Je continue mon histoire de poêles pour l' école avec l' appareil à
mazout, c' est à dire à "fioul" dont le maire solidaire de mes
difficultés a doté l' école. Reste l' approvisionnement en combustible.
Muni d' un jerrican américain, survivant de la guerre, je vais au
chef-lieu voisin pour ramener dix ou vingt litres de fioul dans ma
voiture, car ça y est, j' en ai une, une belle "juvaquatre" de très
vieille occasion dont je parlerai plus longuement un peu plus loin.
Premier essai, oui, pas mal, ça sent un peu quand même, des parents ne
tarderont pas à me le confirmer. La réserve est vite usée et je dois
souvent faire la dizaine de kilomètres aller-retour pour le remplissage
du bidon.
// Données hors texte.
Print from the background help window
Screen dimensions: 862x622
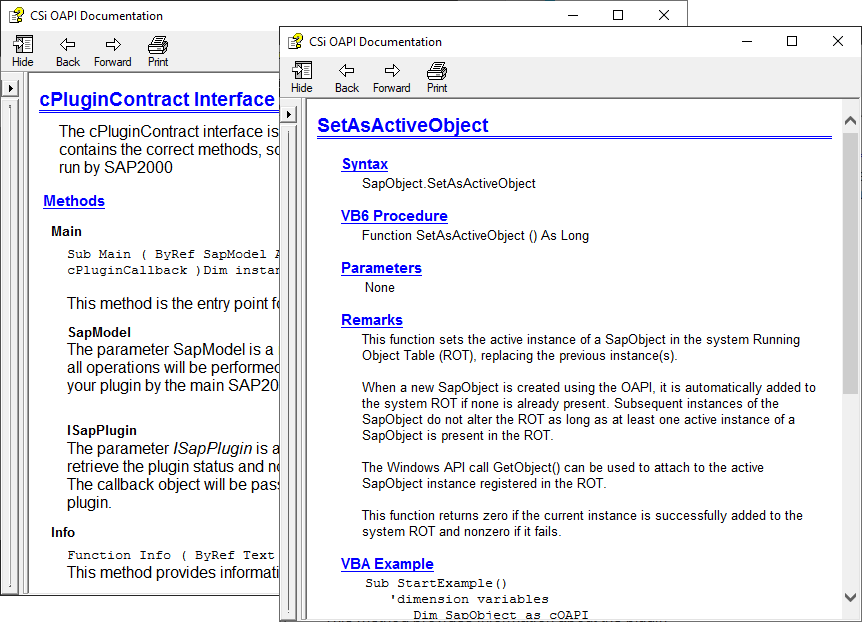(158, 51)
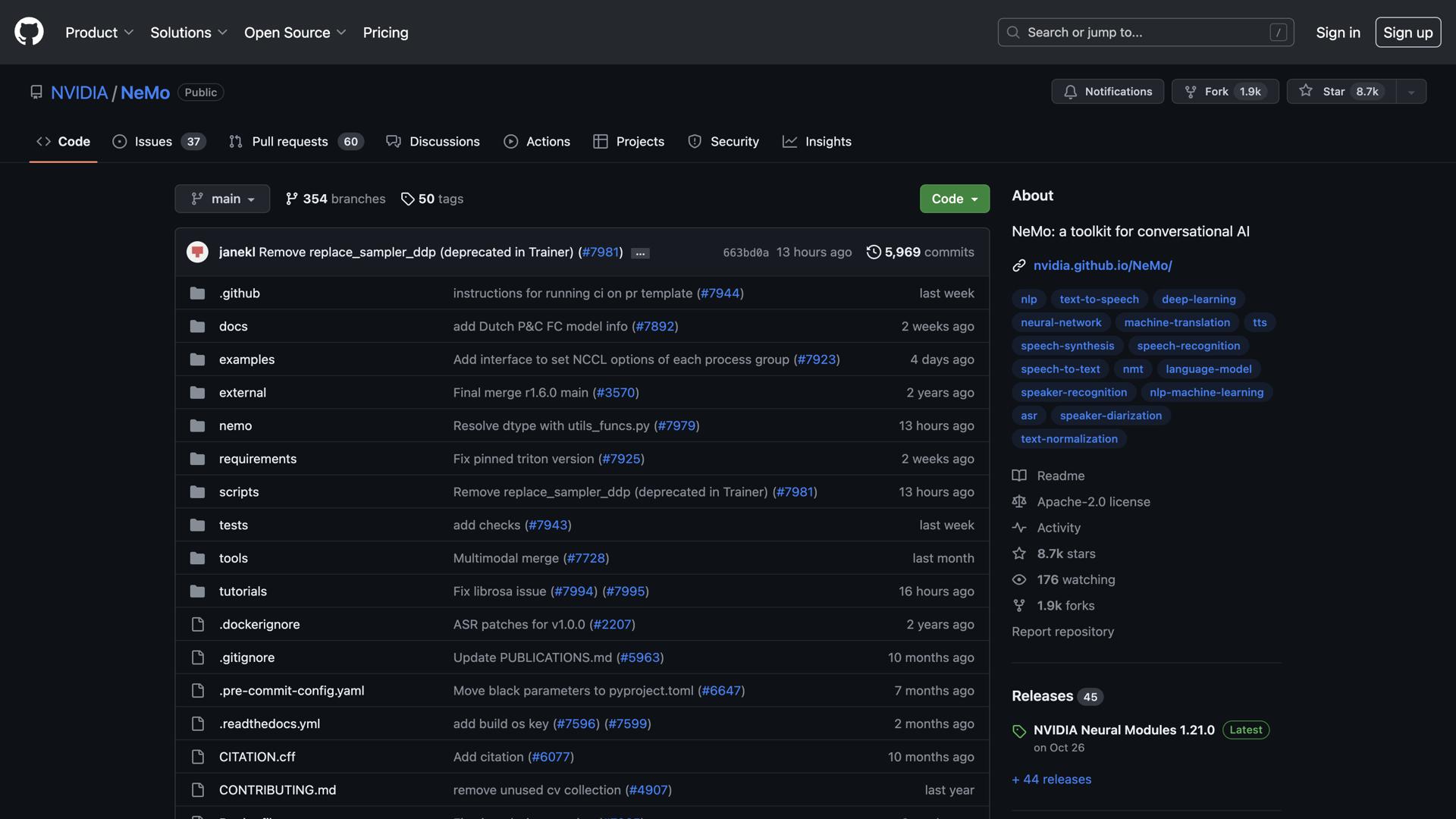Open the green Code dropdown
The height and width of the screenshot is (819, 1456).
pos(954,199)
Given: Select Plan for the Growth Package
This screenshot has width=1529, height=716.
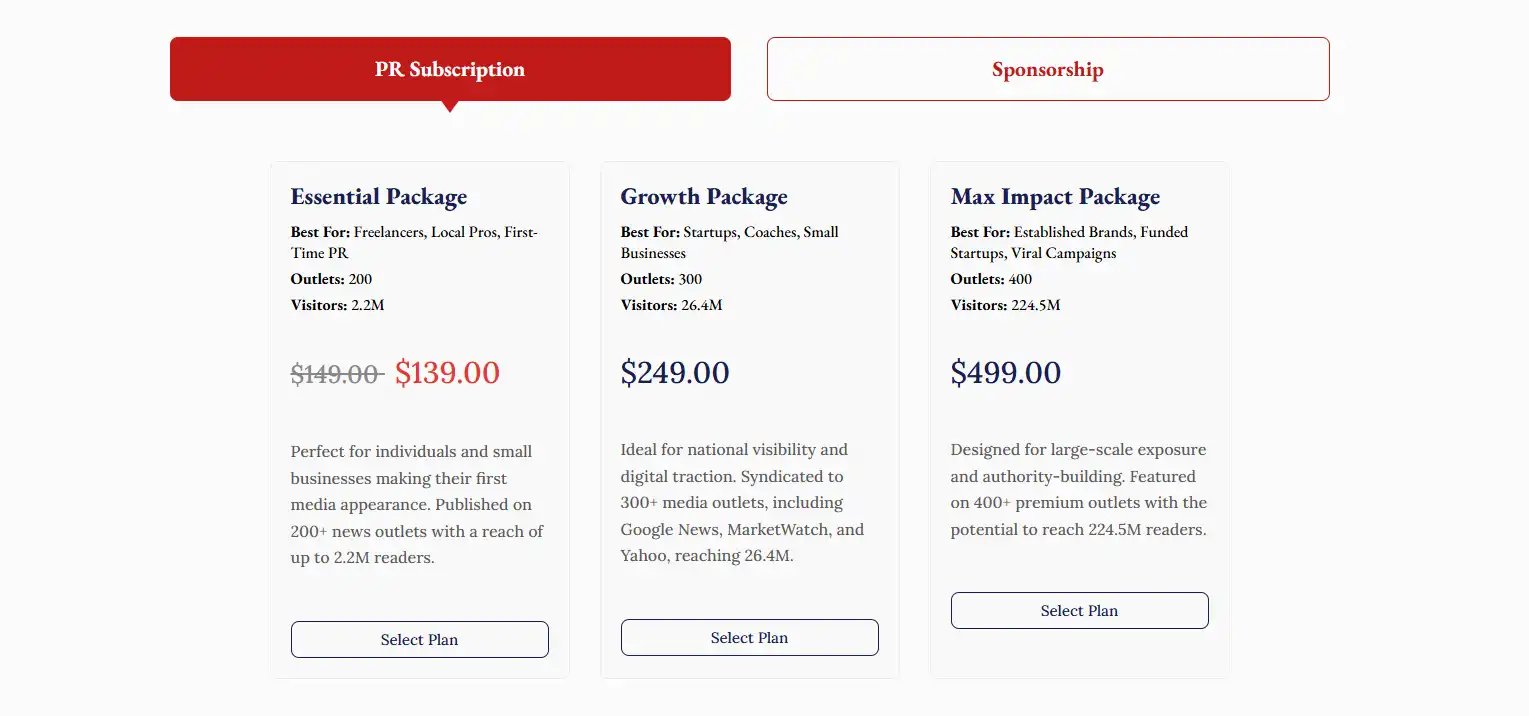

On me conseille de faire l' acquisition d' un gros bidon de
deux cents litres. Bonne suggestion. Au village voisin un commerçant
pompiste m' est désigné comme fournisseur potentiel. Je lui passe
commande et il me livre le gros bidon. Oui, mais il faut un robinet pour
extraire le précieux combustible, il a les fûts mais pas le robinet.
Je
n' ai pas de robinet, je ne peux pas puiser le mazout. Reprise des
déplacements en juvaquatre et jerrican et demande de fourniture d' un
robinet au mécanicien du chef-lieu. Il n' a pas de robinet, il ne peut
pas me fournir de robinet. Désespoir, mais voilà que le curé de mon
village est là envoyé par la Providence, il me questionne, compatit,
quoi ? pas de robinet ? Je vais vous en trouver un, moi, de robinet. Il
retrousse la soutane, grimpe sur le tas de vieux bidons, remue tout et
revient les mains noires et la soutane mazoutée, avec triomphalement, à
la main, un robinet qu' il a dévissé sur un fût à l' abandon et que je
prends volontiers après que mon nouvel ami m' ait affirmé que le
mécanicien ne serait pas ruiné pour autant. Formalités terminées, je
reviens au village, avec l' absolution du Ciel pour le larcin, je visse
mon beau vieux robinet et peux enfin utiliser mon stock de mazout, ou
plutôt je crois pouvoir l'utiliser, car...ce n' est pas fini...
Il est
question maintenant de poêle, de voiture et de curé du village, tout est
lié, l' histoire n' est pas finie, je vous raconterai tout. Pour le
mazout, ça chauffe, c' est bien sauf l' odeur, mais le fioul qu' on
m' a livré est du fioul "lourd" à grand coefficient de viscosité, mon
fournisseur n' en a pas d' autre, ce produit ne circule plus, quand il
est à basse température, dans le système de distribution de l' appareil
prévu pour des fiouls "légers", il est trop épais. Chauffage possible
quand il fait chaud, cessation de chauffage dès qu' il fait froid, le
paradoxe. Que faire ? Je remplis le jerrican, je le réchauffe sur la
cuisinière de ma cuisine avec grande attention pour ne pas avoir à
appeler les pompiers en urgence, et il en est ainsi à chaque attaque du
froid. Jamais je n' aurais pensé devoir chauffer du combustible. De
plus, le poêle n' est pas adapté au réchauffage des gamelles. Alors,
sans rien dire au maire, je récupère et réinstalle mon vieux poêle à
bois et tout recommence comme avant le Progrès.